(Records from a data source)
=== Begin Enclosure ===

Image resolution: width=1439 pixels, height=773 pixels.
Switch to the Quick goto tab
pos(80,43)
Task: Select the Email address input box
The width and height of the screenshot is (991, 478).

=== End Enclosure ===

An exact copy of every line above is what this asks for.

» **ANSWER BOX**:
Image resolution: width=1439 pixels, height=773 pixels.
Switch to the Quick goto tab
pos(80,43)
Task: Select the Email address input box
The width and height of the screenshot is (991, 478).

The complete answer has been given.